- _Task_
Starting at the line that contains "Screen dimensions: 914x646" and ending at the line that contains "Task: Open the History toolbar icon", the lines below are to be given again exactly, with nothing added.
======== Data for this task ========
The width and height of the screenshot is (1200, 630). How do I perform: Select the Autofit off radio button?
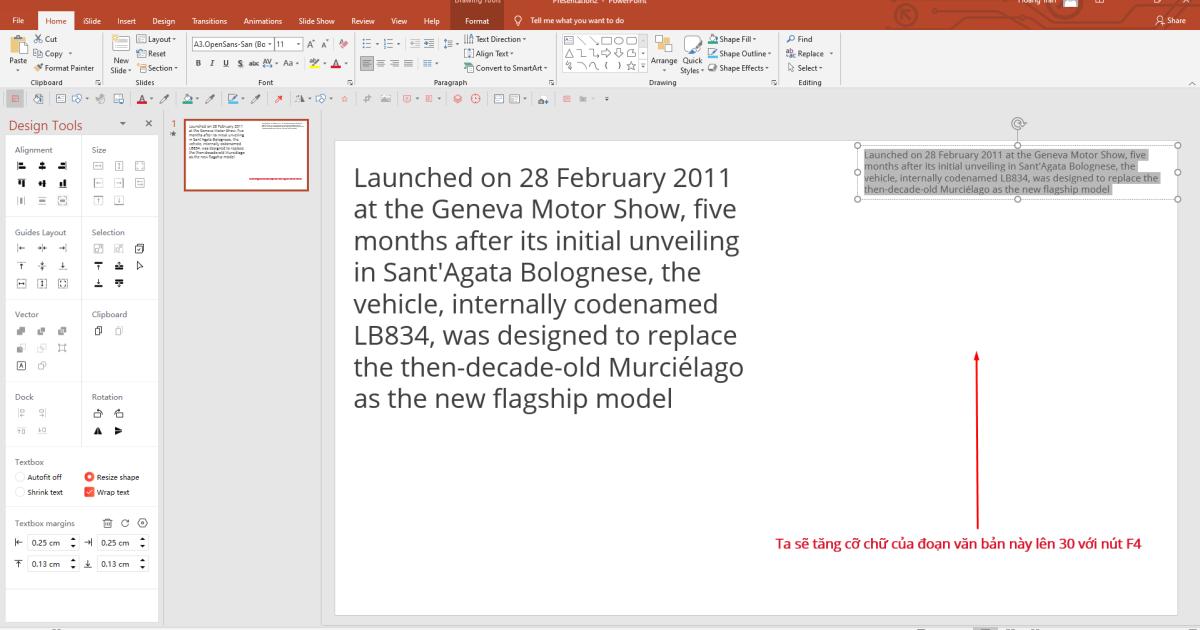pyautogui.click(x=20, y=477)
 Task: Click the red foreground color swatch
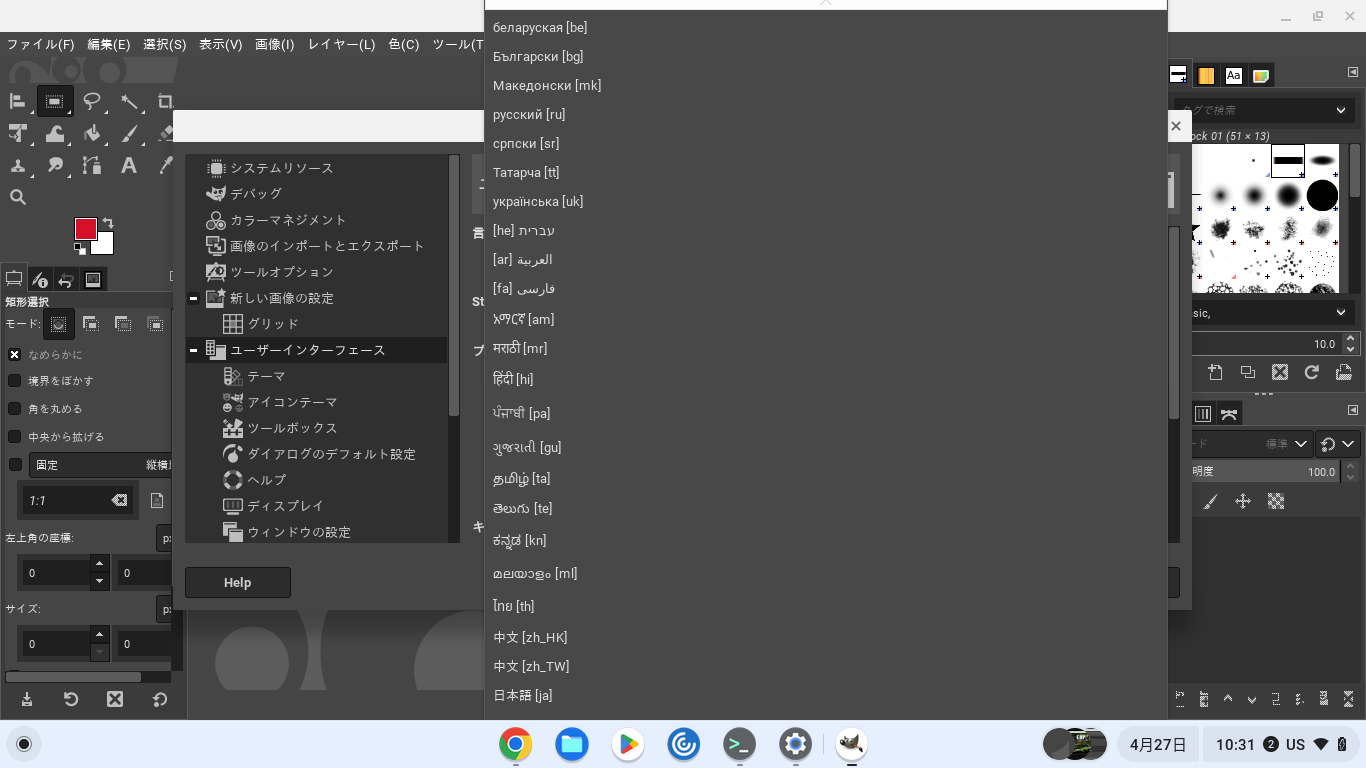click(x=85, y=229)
========
======== Data for this task ========
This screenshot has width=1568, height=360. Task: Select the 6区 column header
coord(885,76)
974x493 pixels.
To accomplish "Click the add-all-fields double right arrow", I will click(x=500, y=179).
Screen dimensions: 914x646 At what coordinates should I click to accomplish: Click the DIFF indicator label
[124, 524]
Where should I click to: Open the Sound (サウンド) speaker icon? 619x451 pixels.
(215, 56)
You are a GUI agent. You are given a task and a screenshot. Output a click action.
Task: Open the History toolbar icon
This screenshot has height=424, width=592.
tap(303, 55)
========
- _Result for this exercise_
Screen dimensions: 914x646 At what coordinates should I click to accomplish: Click the DIFF indicator label
[124, 524]
Where should I click to: Open the Sound (サウンド) speaker icon? 619x451 pixels.
(215, 56)
You are a GUI agent. You are given a task and a screenshot. Output a click action.
Task: Open the History toolbar icon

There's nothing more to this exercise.